Where The Fellowship of the Ring, the first volume of the trilogy, starts off slowly, this far more complex novel plunges right into the action, and the straight-ahead story line diverges. The fellowship has been split apart by near treachery and an attack by Orcs, and now the survivors debate whether to aid the Ring-bearer, Frodo, or try to rescue his captive countrymen, but they find no easy answer. After more betrayals and a seemingly hopeless battle, the story shifts to Frodo and Sam as the pair undertakes a grueling journey -- and the book culminates with yet another betrayal.
This is serious business -- especially to readers expecting more of the buoyant adventure of The Hobbit. But even amid all the archaic language, the din of war, and the trauma of little people overwhelmed by the shadow of impending doom, readers can depend on the hobbits' cheerful resilience and courage.
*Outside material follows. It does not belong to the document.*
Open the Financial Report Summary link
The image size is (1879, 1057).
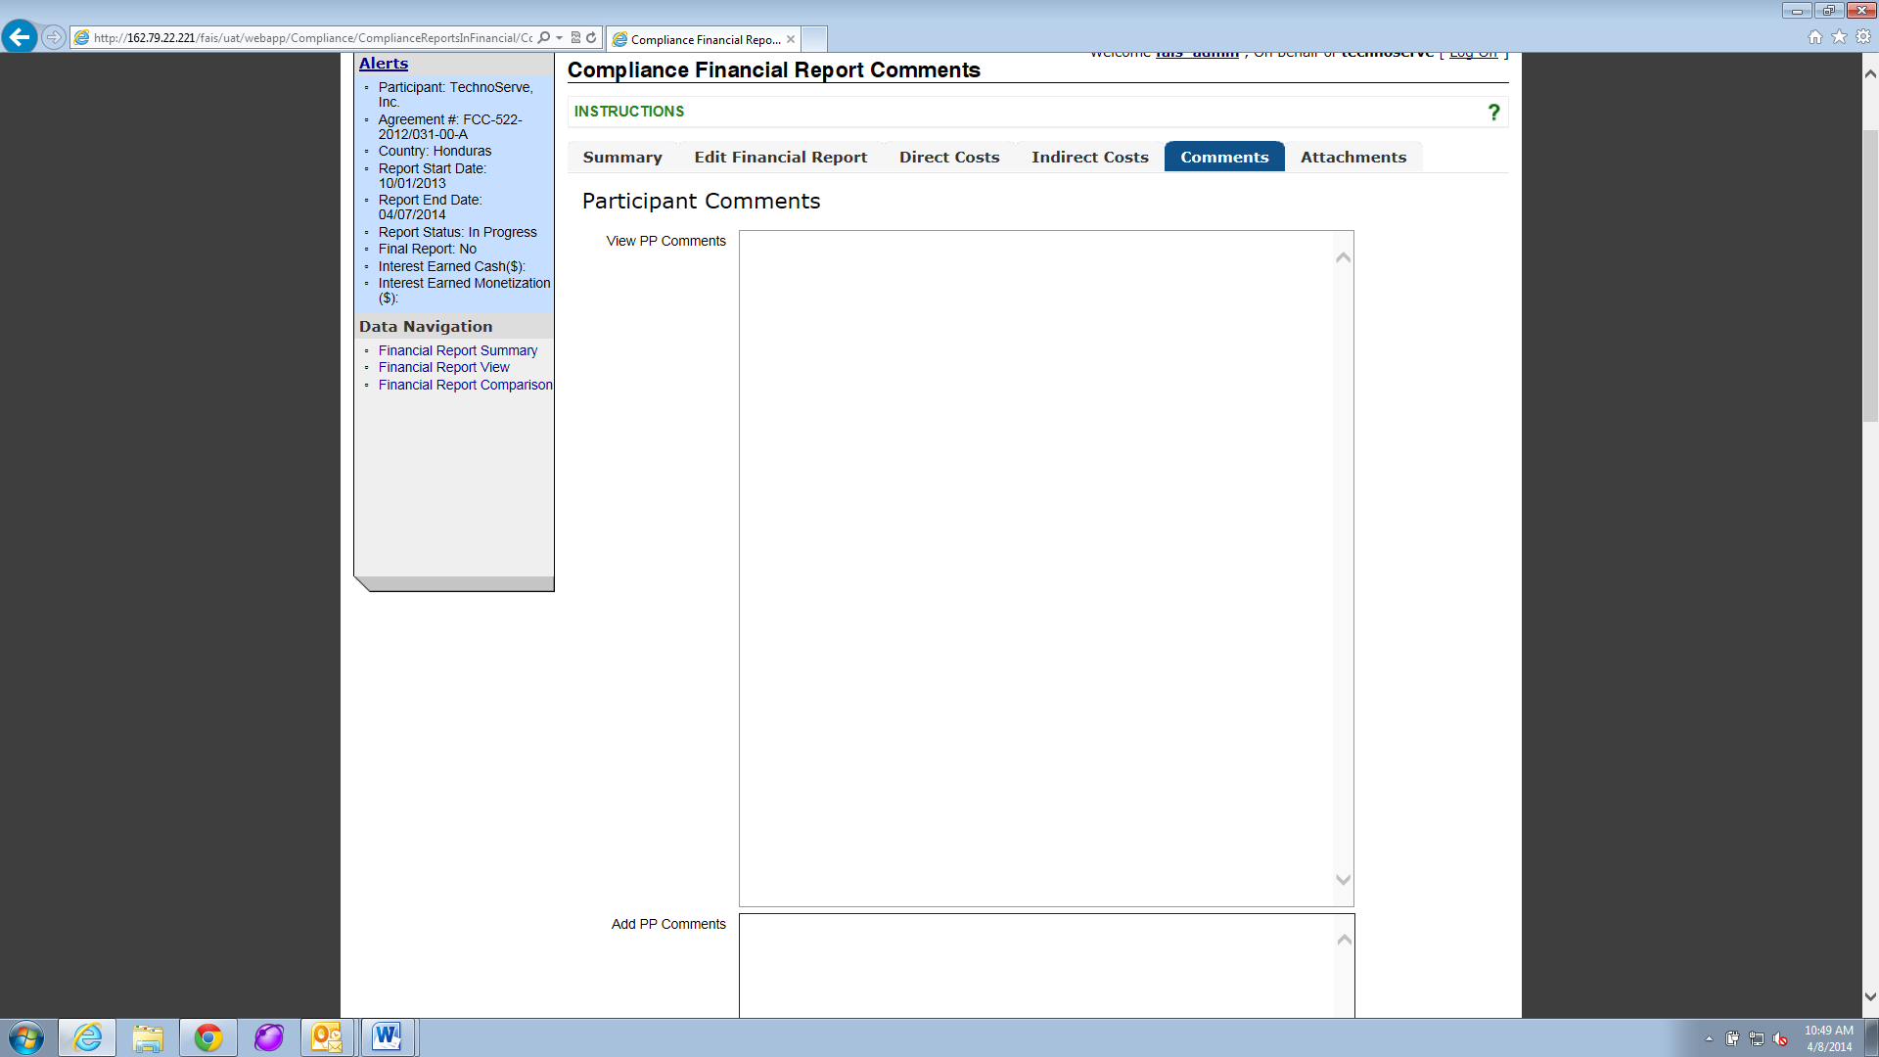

Families can talk about...
Families can talk about Frodo and Sam's discussion in the chapter The Stairs of Cirith Ungol where they imagine what sort of story they're in. What do they decide?
What does Sam realize about adventure stories? Do characters usually take on adventures willingly or are they thrust upon them?
Discuss the Ents and Treebeard marching to war. Have you ever encountered a true moment when nature fought back? Why did Treebeard decide it was time to be "hasty"?
Talk about what other stories tell the Hero's Journey. How are they similar to this trilogy? How are they different?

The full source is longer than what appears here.